Create or delete a real-time materialized view

  • Execute the following CREATE INCREMENTAL MATERIALIZED VIEW statement to create a real-time materialized view named mv:

    CREATE INCREMENTAL MATERIALIZED VIEW mv AS SELECT * FROM base WHERE id > 40;
  • Execute the following DROP MATERIALIZED VIEW statement to delete the mv materialized view:

    DROP MATERIALIZED VIEW mv;

Examples

  1. Create a base table.

    CREATE TABLE test (a int, b int) DISTRIBUTED BY (a);
  2. Create a real-time materialized view.
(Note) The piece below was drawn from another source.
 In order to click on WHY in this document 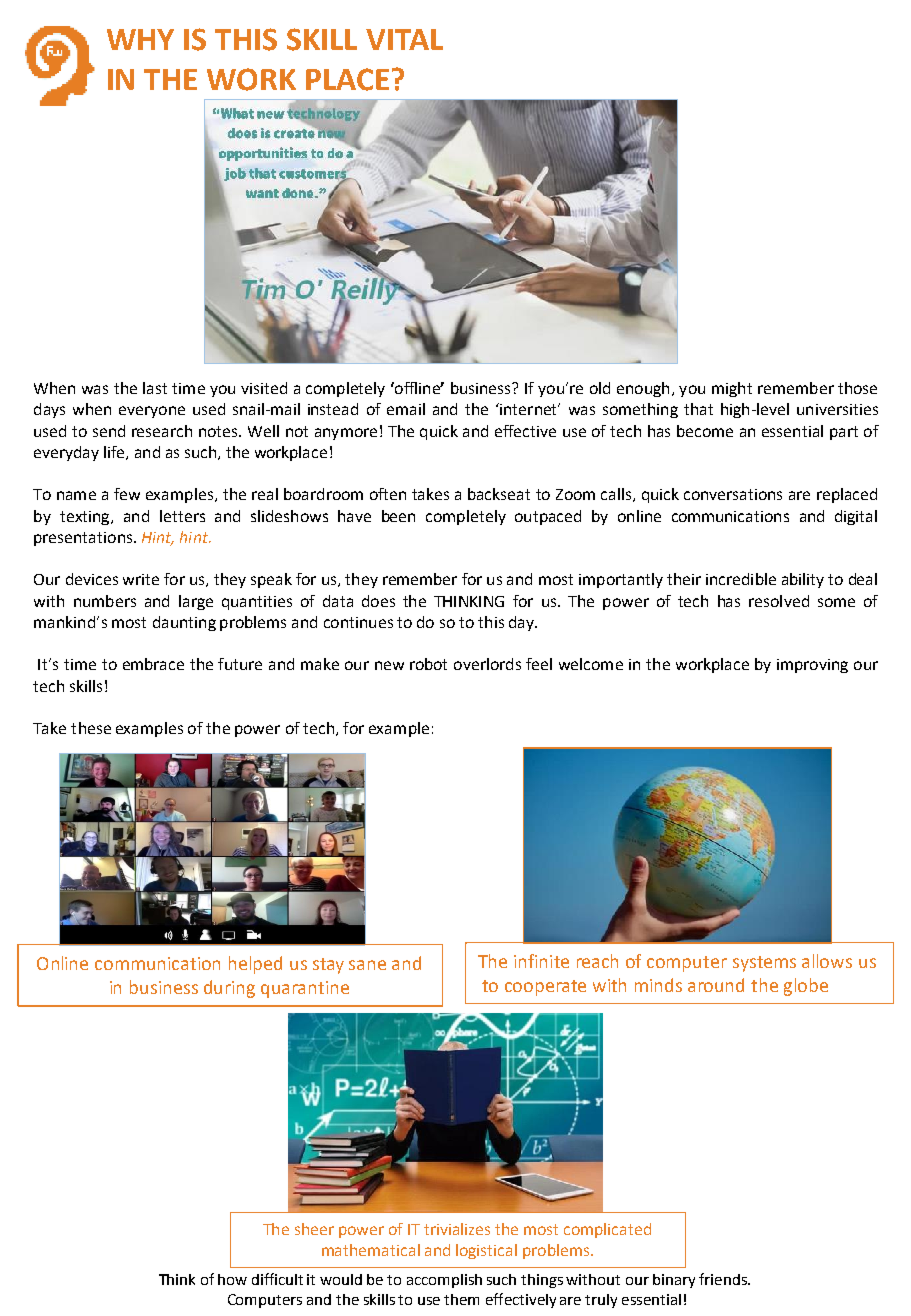, I will do `click(140, 39)`.
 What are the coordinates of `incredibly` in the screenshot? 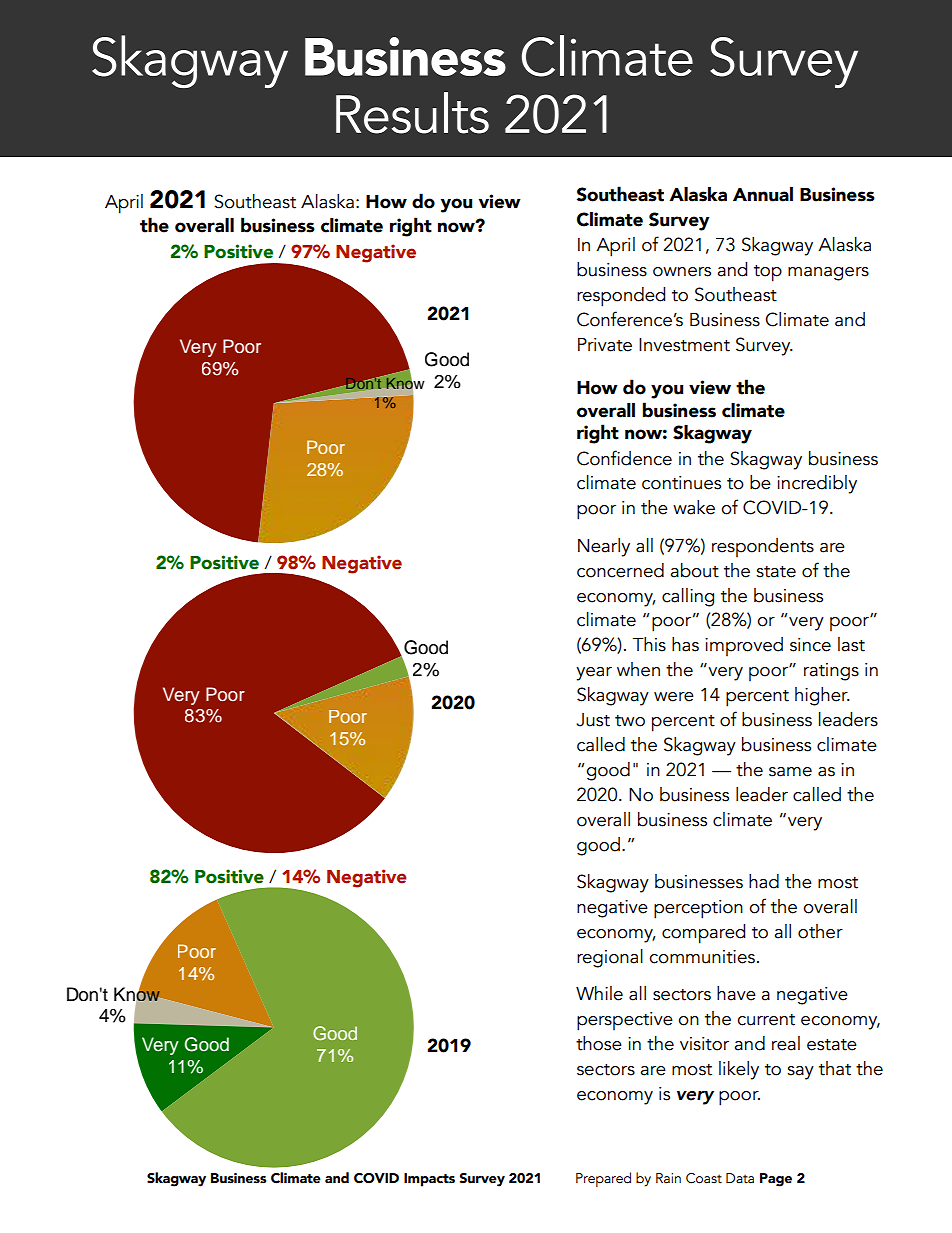 It's located at (817, 484).
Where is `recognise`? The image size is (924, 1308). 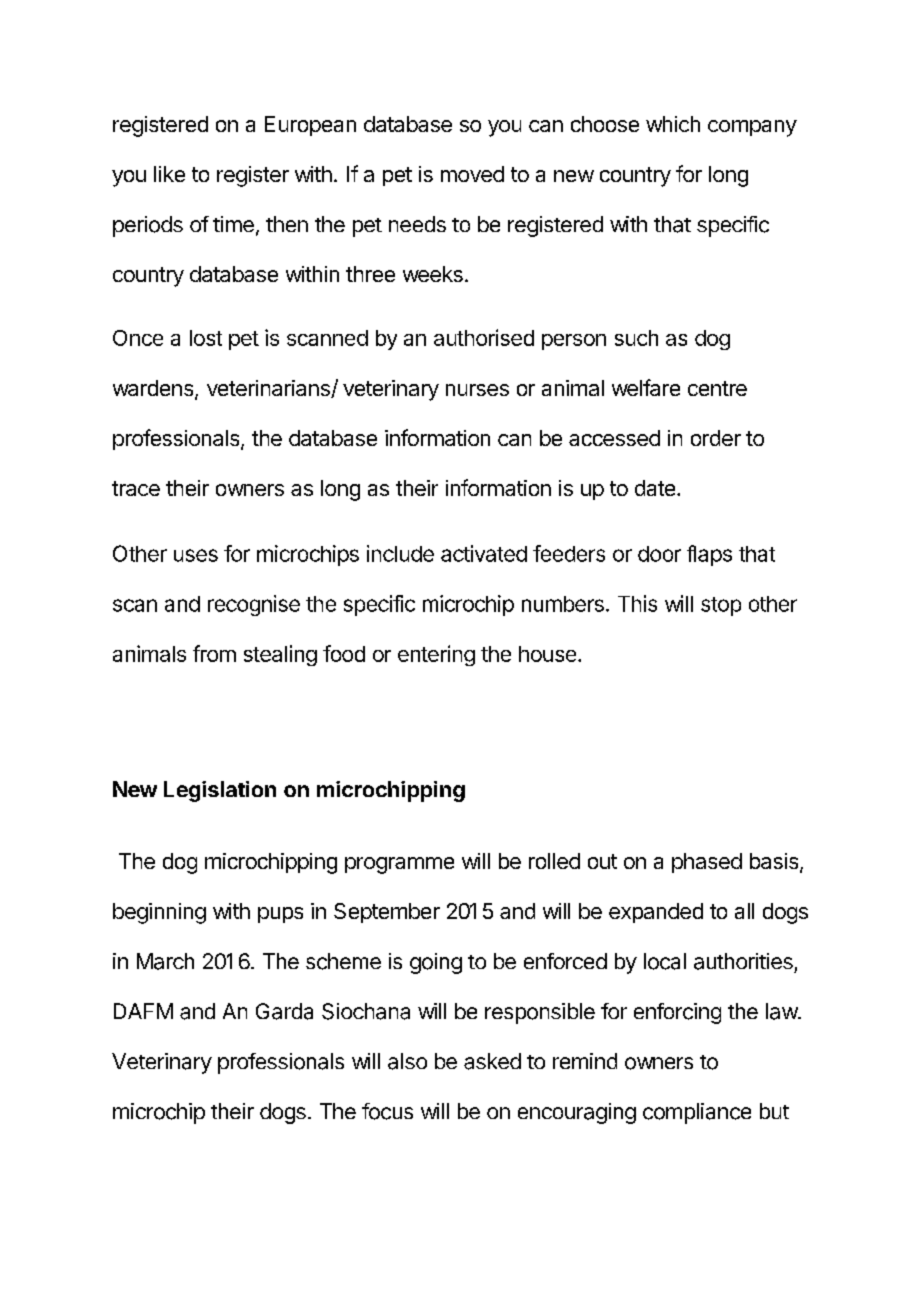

    CREATE INCREMENTAL MATERIALIZED VIEW mv AS SELECT * FROM TEST WHERE b > 40 DISTRIBUTED BY (a);
  3. Insert data into the base table.

    INSERT INTO test VALUES (1, 30), (2, 40), (3, 50), (4, 60);
  4. View data in the base table.

    SELECT * FROM test;

    Sample result:

     a | b
    ---+----
     1 | 30
     2 | 40
     3 | 50
     4 | 60
    (4 rows)
  5. View data in the materialized view.

    SELECT * FROM mv;

    The materialized view is updated. Sample result:

     a | b
    ---+----
     3 | 50
     4 | 60
    (2 rows)